Con esas perturbadoras ideas en la cabeza, la pava de mate en una mano y el plato de facturas en la otra, regresé al salón. Deposité las cosas sobre la mesita de cristal y tomé asiento, no junto a ella, sino en el otro sofá (la disposición de los mismos conformaba una L). De inmediato comencé a notar que sus ojos se demoraban en los míos, y no vi mejor salida que encender el televisor.
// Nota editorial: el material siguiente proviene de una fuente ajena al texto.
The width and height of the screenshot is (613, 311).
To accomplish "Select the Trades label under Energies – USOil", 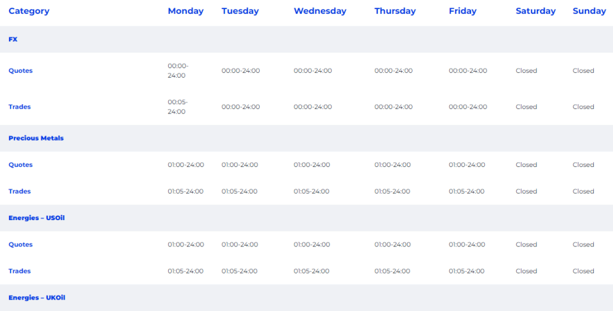I will pos(20,271).
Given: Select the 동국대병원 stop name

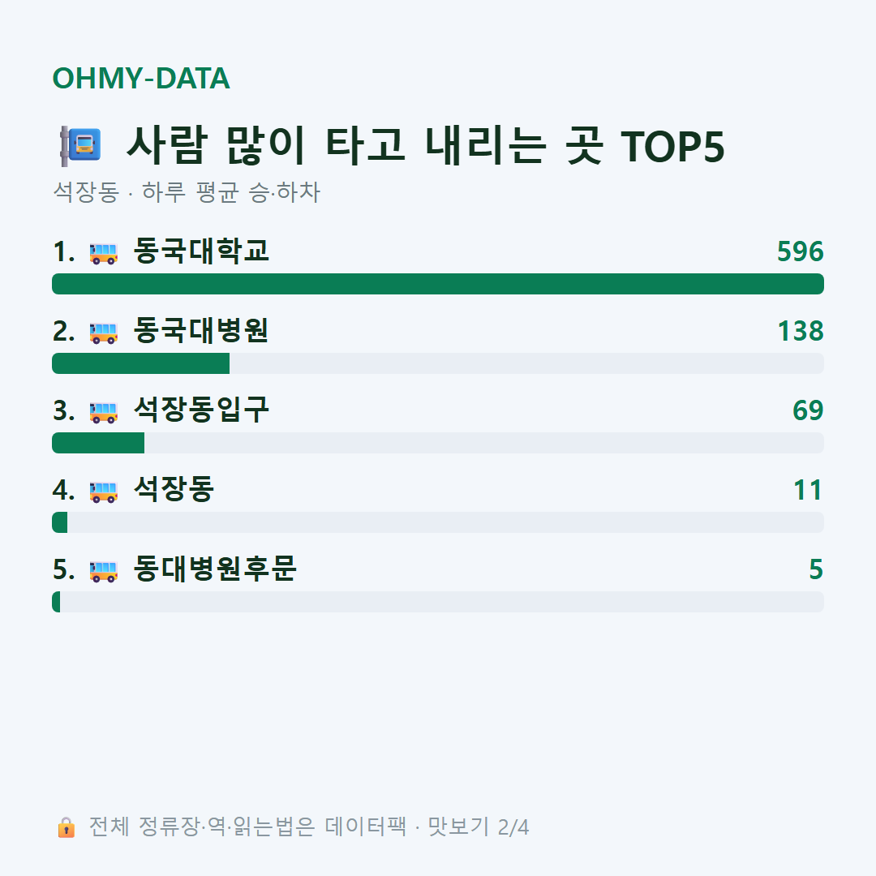Looking at the screenshot, I should click(202, 330).
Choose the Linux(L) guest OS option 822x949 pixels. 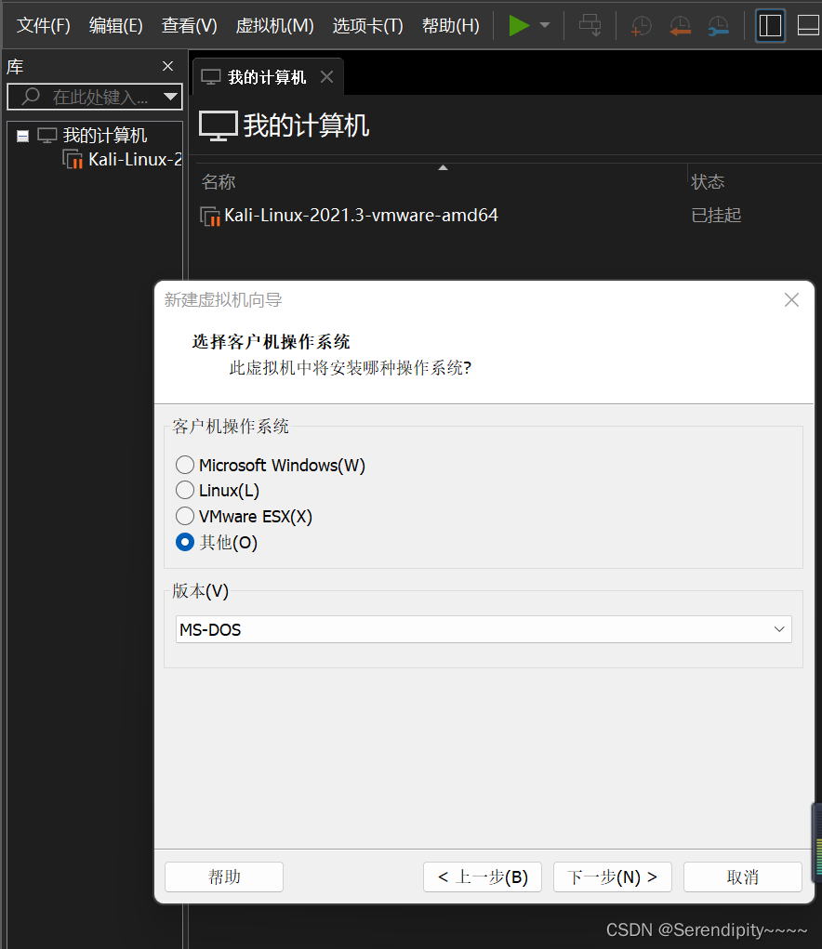pos(184,490)
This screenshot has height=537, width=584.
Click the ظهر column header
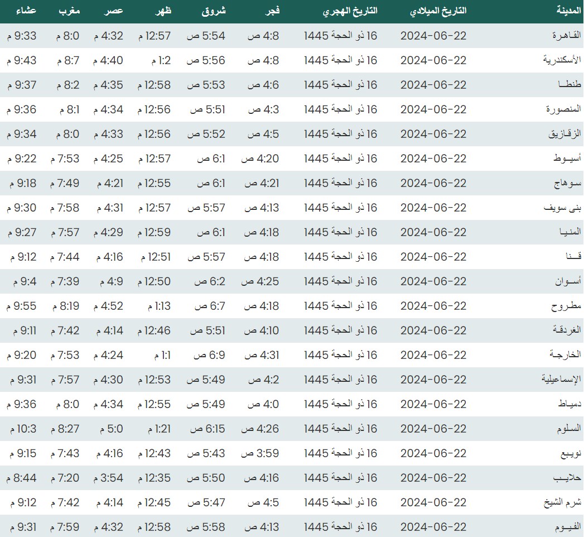(162, 11)
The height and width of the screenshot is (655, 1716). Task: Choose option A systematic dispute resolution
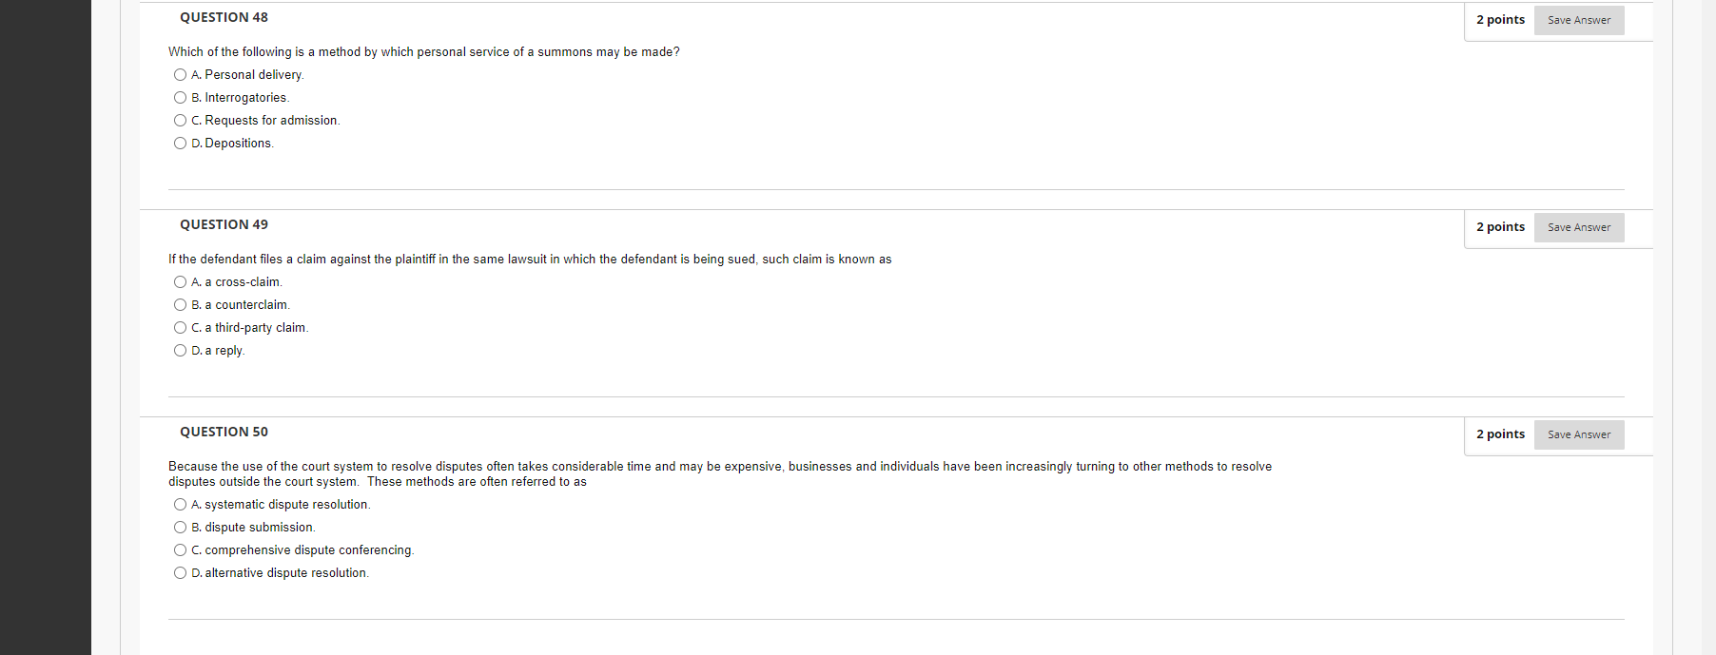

La programación me interesaba menos que nada, pero quería evitar la aparición de silencios incómodos y dar pie a una situación comprometida. Llegué a sentir vergüenza de mí mismo ante los irónicos comentarios que soltaba cobardemente ante cualquier imagen de la pantalla cada vez que precisaba
desviar mi mirada de la suya, o abstraerme de la disimulada contemplación de su canalillo asomando bajo la camiseta de tirantes cuando se reclinaba a servirse mate, o agarrar una factura. Pero una de dos: o aparentaba desinterés, o la tumbaba sobre el sofá y le sacaba la ropa. Obviamente, me apetecía lo segundo, pero sabía que de esto último terminaría arrepintiéndome más que de lo primero. Ella, por su parte, comprendía tan bien como yo lo que allí estaba ocurriendo, pero tenía el suficiente orgullo para no tomar la iniciativa y cierto miedo a ser rechazada.
Afortunadamente, el tiempo transcurrió de forma más o menos inócua, y Almudena por fin se despidió hora y pico más tarde. Eso sí, dejándome tan caliente, que volé hacia el teléfono en cuanto ella desapareció por la puerta.
- ¿Hola? – respondieron al otro lado de la línea
- Hola, soy Guido, ¿en qué andás, Natalia?
- Pues nada, estoy haciendo un poco de limpieza
- Me está dando alergia sólo de pensarlo ¿qué te parece si te paso a buscar y nos vamos a cenar? – pregunté, sabiendo que, como siempre, una cosa llevaría a la otra y terminaríamos acostándonos.
- Vale, te espero
Así fue, tal como presagiaba y, una vez más, preferí un polvo ocasional a iniciar una relación con una mujer “como la gente”, que diría mi madre. Y no es que yo sea un frívolo o nada parecido, sino lo contrario, pero busco a mujeres excepcionales y no a las que se me presentan con la única cualidad de ser buenas chicas o estar dispuestas. No sé, probablemente el error esté en mí y no en ellas, o acaso todo se deba a que soy un inmaduro que no se banca el amor. Aunque, para ser sincero, yo creo que todo es más sencillo y la culpa la tiene la vanidad; un vicio terrible que da malos consejos.